A cash-strapped European Union has taken the axe to fixed broadband funding over the next seven years, slashing 90 percent of allocated funds in its latest budget.

The broadband funding was to come through the Connecting Europe Facility (CEF) (pdf), which is aimed at creating growth through infrastructure investment.
CEF was originally conceived with a 50 billion euro (A$65.2 billion) total budget for six years starting 2014.
Of that money, 9.2 billion euro (A$12 billion) was earmarked for broadband investment. This has now been cut back severely to just one billion euros (A$1.3 billion).
The vice president of the European Commission, Neelie Kroes, who had championed the proposal to invest in broadband, expressed her disappointment with the budget cuts.
Kroes said the funding will have to be exclusively for digital services and does not leave room for investing in broadband networks.
"I regret that because broadband is essential for a digital single market, the rails on which all tomorrow’s digital services will run, and this could have been an innovative and highly-market oriented way to deliver it, almost budget-neutral in the long run," Kroes writes.
The target for CEF Digital and the connected Digital Agenda for Europe (DAE) initiative is to provide universal broadband coverage throughout the union of 30 Mbps by 2020.

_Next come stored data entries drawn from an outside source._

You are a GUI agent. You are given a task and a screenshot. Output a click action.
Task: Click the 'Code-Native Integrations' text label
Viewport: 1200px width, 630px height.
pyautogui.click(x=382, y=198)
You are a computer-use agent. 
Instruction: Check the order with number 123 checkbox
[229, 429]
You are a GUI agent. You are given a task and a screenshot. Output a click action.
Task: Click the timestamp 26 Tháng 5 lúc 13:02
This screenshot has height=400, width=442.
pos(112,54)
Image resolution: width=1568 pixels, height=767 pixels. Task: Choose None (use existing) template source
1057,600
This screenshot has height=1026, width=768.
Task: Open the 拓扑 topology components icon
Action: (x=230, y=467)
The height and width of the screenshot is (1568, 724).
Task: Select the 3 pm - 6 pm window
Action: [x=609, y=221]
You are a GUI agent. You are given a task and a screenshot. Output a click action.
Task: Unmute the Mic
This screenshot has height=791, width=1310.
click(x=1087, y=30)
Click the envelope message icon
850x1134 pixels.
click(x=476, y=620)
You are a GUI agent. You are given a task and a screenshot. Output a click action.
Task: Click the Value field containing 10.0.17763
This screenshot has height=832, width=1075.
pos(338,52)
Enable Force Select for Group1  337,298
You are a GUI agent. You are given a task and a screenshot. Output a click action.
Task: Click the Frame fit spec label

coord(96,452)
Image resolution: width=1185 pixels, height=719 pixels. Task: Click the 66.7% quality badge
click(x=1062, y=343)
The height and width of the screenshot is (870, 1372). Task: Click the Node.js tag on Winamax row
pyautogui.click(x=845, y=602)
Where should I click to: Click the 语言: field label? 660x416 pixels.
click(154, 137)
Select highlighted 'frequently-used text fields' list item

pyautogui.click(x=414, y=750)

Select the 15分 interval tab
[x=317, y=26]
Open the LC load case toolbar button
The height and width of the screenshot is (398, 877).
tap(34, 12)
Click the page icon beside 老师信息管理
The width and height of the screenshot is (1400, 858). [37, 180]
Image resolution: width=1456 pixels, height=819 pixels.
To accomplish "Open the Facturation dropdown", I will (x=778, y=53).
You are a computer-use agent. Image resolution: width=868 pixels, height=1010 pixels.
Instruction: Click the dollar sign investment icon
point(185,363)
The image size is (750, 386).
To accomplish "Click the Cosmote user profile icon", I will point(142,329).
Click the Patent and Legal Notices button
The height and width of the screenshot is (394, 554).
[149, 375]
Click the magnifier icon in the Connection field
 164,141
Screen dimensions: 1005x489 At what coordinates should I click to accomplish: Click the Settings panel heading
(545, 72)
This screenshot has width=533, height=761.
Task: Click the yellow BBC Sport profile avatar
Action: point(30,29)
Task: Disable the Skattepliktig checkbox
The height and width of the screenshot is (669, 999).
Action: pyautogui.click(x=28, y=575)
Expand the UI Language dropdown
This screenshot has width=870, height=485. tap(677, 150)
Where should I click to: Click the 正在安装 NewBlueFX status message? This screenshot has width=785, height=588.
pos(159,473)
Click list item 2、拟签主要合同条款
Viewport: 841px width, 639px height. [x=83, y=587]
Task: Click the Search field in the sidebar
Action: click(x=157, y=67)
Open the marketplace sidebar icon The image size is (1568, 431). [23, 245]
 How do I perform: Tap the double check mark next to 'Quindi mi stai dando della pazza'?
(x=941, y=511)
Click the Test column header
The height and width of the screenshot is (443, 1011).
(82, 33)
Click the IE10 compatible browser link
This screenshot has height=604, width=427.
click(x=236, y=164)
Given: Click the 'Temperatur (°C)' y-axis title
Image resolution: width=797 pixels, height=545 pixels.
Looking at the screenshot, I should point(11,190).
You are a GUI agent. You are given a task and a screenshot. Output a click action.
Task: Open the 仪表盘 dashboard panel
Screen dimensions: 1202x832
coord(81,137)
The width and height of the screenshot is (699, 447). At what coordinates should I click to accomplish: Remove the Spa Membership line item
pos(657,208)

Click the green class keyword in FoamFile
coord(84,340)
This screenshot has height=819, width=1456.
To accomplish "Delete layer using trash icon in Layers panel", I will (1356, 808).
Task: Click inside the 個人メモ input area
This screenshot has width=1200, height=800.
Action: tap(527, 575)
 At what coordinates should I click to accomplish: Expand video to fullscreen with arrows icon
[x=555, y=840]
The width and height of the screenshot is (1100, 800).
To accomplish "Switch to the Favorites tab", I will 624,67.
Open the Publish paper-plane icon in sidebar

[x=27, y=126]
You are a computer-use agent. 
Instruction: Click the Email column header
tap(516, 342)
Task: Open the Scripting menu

By that year, the DAE envisages that at least half of EU households will be subscribing to broadband faster than 100 Mbps.
According to the EU, investing in ICT has "so far had the highest correlation with growth". Just 10 percent more households connected to high-speed broadband could generate a gross domestic product rise of 1.5 percent and 20 million new jobs by 2020, it believes.
EU believes that major investment of around 200 billion euro (A$261 billion) in broadband infrastructure is needed over the next five to ten years for Europe to close the gap with its leading competitors China, Japan and Korea.
Most of the investment will come from the private sector, the EU believes, and be concentrated in densely populated areas such as cities.
Structural funds and public grants would help fund rural and remote areas, whereas the CEF investment was aimed at zones between densely and sparsely populated places.
The EU will vote on the new budget in April or March this year.